L’électorat qu’il fallait aller chercher c’était l’électorat mélenchoniste, bien sûr [?]. Pas le bobo, le prof d’université ou le woke LGBT, mais bien plutôt l’électeur insoumis qui pense social, qui réfléchit économie, pouvoir d’achat, mais aussi rapport de classe riches/pauvres, celui qui était sur les ronds-points, demande le RIC (le RIP), etc. Il fallait donc être bien plus offensif sur tous ces sujets, et Dieu sait si avec le bilan Macron il n’y avait qu’à se baisser pour cueillir les sujets à critiques, les affaires et les scandales ! (et ne pas se perdre sur le sujet à la fois hautement périlleux et très secondaire de l’interdiction du voile)

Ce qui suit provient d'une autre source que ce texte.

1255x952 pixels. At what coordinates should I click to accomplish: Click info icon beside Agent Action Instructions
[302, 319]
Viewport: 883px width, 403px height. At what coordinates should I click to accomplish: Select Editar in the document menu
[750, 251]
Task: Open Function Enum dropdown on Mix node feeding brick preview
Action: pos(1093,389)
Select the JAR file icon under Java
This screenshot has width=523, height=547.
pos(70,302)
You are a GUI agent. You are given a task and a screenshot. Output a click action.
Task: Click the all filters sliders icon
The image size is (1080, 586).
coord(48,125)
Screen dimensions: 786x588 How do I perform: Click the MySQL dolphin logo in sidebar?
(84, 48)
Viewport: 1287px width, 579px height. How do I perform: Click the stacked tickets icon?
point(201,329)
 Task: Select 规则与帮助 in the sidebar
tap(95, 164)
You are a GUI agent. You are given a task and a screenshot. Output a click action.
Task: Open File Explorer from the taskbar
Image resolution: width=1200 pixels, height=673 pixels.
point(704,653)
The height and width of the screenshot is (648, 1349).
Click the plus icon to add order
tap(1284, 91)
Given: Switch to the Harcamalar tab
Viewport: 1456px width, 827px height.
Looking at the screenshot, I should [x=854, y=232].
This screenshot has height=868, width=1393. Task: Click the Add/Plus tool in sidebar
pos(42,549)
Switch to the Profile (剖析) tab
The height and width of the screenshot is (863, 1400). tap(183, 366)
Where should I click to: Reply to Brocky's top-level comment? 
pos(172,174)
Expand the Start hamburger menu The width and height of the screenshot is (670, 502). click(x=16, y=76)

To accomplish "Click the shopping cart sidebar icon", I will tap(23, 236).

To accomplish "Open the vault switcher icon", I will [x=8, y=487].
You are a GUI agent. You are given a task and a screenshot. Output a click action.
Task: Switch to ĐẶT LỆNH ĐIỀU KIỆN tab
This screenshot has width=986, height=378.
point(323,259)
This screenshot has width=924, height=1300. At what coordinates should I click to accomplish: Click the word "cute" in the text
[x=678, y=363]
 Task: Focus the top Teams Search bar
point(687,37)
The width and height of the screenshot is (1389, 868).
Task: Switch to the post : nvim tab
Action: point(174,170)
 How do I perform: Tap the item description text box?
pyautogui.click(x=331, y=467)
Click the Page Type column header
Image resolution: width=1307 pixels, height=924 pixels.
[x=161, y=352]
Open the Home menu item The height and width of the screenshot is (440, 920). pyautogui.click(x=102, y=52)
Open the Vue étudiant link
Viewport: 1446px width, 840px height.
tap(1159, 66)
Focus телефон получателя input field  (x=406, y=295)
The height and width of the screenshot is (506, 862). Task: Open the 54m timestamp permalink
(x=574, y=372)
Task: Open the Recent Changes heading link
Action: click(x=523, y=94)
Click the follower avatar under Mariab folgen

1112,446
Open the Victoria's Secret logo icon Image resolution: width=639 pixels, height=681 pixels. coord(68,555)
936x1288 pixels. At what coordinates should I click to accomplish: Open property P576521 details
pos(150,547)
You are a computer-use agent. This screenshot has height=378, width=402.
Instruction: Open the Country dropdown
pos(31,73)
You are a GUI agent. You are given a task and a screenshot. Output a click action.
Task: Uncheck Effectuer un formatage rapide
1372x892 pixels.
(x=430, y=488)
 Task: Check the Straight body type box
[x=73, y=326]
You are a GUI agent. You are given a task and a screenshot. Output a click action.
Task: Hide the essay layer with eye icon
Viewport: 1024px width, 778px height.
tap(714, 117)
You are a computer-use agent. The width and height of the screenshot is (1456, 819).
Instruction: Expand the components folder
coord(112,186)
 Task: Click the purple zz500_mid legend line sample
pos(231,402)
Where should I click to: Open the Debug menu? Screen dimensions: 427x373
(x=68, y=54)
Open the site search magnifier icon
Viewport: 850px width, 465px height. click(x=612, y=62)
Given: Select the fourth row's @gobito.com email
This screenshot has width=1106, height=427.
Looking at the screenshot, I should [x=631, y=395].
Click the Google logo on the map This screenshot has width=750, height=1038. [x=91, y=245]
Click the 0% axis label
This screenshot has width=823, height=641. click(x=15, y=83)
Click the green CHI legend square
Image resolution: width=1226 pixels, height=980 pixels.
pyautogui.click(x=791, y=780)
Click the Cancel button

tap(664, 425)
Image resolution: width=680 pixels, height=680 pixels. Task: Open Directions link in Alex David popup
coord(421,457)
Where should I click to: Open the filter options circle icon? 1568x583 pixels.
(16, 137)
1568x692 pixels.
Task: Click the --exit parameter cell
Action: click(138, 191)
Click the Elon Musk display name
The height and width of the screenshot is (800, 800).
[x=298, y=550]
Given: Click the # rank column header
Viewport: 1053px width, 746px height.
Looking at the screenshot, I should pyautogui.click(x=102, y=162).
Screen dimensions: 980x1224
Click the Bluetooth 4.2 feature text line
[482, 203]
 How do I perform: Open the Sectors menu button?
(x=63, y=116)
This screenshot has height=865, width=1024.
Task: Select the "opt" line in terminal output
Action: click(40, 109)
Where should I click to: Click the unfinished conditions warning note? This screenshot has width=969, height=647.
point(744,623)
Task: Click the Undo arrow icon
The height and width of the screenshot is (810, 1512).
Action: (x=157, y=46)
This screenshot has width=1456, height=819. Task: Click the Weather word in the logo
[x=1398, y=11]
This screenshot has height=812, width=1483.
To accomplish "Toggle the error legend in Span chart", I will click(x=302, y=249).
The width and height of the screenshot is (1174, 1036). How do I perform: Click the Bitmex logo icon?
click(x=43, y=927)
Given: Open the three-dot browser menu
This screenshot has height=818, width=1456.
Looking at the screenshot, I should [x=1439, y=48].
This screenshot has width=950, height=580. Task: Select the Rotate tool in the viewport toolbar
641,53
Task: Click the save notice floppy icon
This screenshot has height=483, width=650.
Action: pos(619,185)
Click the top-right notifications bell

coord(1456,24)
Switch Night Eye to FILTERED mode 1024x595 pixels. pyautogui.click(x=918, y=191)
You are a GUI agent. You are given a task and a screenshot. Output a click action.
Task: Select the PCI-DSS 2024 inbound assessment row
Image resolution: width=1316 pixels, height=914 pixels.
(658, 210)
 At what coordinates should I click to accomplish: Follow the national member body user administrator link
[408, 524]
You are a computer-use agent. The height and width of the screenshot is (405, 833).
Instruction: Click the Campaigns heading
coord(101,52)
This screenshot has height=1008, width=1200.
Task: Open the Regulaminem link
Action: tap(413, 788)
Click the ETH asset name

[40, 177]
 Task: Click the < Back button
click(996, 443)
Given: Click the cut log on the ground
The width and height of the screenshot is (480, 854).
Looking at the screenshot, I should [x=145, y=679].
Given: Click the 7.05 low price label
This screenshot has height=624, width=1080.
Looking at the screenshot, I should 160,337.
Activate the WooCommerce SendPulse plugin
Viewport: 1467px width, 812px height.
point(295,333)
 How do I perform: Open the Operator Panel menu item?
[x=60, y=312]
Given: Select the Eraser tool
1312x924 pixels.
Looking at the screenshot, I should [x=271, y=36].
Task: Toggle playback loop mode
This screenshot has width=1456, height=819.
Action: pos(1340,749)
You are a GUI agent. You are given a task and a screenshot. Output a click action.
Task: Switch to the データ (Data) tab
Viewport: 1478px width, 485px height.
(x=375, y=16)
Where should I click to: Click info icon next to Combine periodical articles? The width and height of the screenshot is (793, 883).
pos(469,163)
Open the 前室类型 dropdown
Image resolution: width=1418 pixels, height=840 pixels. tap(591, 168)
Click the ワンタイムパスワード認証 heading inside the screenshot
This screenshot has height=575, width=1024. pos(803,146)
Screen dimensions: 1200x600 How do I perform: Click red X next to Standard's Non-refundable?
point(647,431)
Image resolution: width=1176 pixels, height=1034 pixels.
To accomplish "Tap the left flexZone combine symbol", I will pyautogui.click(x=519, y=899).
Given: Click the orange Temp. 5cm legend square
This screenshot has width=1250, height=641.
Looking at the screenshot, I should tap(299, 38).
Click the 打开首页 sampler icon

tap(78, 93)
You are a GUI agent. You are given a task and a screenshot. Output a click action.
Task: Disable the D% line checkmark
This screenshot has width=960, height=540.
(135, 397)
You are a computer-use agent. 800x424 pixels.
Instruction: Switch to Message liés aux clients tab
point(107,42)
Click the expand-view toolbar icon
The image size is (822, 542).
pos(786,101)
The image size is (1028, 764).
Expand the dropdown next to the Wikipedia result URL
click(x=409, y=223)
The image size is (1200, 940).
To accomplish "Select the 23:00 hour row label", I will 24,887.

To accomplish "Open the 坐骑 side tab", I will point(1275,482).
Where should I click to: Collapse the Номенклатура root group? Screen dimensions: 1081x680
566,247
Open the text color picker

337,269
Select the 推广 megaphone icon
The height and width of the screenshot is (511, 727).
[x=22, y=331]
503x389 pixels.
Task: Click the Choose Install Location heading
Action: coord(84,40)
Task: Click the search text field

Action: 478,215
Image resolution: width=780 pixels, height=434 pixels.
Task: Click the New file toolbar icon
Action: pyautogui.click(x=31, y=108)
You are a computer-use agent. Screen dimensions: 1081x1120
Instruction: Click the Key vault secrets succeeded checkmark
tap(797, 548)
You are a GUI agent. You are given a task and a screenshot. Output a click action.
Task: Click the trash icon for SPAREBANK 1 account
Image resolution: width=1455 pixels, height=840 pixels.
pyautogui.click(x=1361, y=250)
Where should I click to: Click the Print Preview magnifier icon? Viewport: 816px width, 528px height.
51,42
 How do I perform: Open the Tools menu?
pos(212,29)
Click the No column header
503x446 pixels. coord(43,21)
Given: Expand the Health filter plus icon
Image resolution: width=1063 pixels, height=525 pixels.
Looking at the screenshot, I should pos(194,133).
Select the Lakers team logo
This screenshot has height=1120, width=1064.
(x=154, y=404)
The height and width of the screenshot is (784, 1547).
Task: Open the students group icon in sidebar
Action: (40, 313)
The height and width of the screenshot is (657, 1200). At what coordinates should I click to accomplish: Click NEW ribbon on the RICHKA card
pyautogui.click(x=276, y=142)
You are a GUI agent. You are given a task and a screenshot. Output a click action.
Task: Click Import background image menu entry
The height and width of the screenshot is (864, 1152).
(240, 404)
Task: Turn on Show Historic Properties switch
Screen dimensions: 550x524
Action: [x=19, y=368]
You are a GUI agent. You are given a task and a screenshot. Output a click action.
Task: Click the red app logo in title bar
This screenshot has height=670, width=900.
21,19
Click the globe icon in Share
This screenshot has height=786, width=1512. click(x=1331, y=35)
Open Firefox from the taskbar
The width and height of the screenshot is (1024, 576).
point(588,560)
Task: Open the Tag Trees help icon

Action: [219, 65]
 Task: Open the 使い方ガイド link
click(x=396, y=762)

Plus que challenger, Marine Le Pen était l’outsider du débat. Non seulement elle était la personnalité seconde de ce débat, mais elle était surtout la moins favorite. Dès lors, une posture de neutralité bienveillante, de femme humaine, ne pouvait pas renverser ce rapport d’infériorité sondagière. Comme le joueur de poker qui n’a plus rien doit faire tapis, seule l’attaque permettait de grapiller les 3, 4 ou 5% qui lui manquent. Au risque d’en perdre 5 ou 10, comme ce fut le cas en 2017. Certes. Mais, perdue pour perdue, dans cette position précise d’outsider, l’attaque reste la meilleure défense.

(…)

Toutes ces critiques ne nous empêcheront pas de voter contre Emmanuel Macron. Même si nous préférerions une opposition avec davantage de b…, ce sont bien les urnes qui dimanche accueilleront notre bulletin de vote.